Il n'y a pas de recette miracle, mieux vaut manger équilibré et pratiquer régulièrement une activité physique. L’Association Française des Diabétiques préconise de :

  • Faire 3 repas par jour et manger à heures régulières. Cela permet de mieux gérer sa faim et d’éviter les « fringales », sources de grignotages.
  • Limiter la consommation de produits sucrés et d’aliments très gras. Privilégier les matières grasses de bonne qualité.
  • Consommer à chaque repas : des fruits et des légumes, des aliments protidiques, des féculents, des laitages, de l’eau, dans des proportions adaptées.

Ces conseils qui paraissent très « classiques » sont essentiels pour diminuer le risque de devenir diabétique ; 60 % des diabètes pourraient être évités avec une meilleure hygiène de vie.   

 

Traitement :

En raison des nombreuses complications et de la gravité de cette maladie, il est indispensable d’être pris en charge par un médecin.
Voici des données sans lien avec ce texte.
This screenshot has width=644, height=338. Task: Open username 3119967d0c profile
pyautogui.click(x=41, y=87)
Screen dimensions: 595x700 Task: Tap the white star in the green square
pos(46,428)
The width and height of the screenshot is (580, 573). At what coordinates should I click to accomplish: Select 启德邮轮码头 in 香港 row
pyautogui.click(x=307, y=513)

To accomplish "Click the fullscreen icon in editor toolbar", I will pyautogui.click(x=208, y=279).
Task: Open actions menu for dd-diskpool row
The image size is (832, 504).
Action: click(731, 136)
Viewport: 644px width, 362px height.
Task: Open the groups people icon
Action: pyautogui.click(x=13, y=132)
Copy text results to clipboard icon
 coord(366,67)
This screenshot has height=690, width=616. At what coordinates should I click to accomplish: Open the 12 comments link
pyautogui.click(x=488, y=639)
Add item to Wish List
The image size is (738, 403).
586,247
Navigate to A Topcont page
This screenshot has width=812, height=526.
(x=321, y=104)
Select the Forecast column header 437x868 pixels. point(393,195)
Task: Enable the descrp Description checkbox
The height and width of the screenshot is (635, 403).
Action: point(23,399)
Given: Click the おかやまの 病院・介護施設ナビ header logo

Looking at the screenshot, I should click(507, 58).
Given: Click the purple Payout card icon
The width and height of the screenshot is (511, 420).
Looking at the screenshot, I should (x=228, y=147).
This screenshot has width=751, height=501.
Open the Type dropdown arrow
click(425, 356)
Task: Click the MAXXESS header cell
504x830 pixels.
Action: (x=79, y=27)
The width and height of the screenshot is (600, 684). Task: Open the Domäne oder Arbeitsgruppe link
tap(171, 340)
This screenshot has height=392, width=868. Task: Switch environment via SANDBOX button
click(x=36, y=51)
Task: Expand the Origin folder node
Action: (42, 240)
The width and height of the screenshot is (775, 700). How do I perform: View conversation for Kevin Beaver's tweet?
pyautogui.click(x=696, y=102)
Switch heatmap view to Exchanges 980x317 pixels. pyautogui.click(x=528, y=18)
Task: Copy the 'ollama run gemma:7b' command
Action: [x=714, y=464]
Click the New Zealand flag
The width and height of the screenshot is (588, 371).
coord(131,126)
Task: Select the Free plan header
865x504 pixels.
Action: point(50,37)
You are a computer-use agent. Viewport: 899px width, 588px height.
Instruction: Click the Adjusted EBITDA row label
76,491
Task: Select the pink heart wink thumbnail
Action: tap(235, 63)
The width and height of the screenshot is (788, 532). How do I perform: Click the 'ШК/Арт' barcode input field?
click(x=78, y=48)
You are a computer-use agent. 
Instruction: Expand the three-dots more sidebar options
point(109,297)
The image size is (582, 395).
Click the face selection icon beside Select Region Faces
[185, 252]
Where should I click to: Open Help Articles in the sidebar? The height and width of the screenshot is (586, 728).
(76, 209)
Plusieurs injections d’insulines par jours peuvent être nécessaires, ainsi que la prise de divers médicaments. On ne peut pas guérir du diabète, mais on peut ralentir sa progression et diminuer ses effets. C’est une maladie chronique, dont les complications interviennent au fur à mesure de l’évolution de la maladie avec le temps.

Dans le cas du diabète de type I, il est possible de faire une greffe de pancréas, toutefois il est difficile de trouver un donneur et il faut subir un traitement immunodépresseur à vie.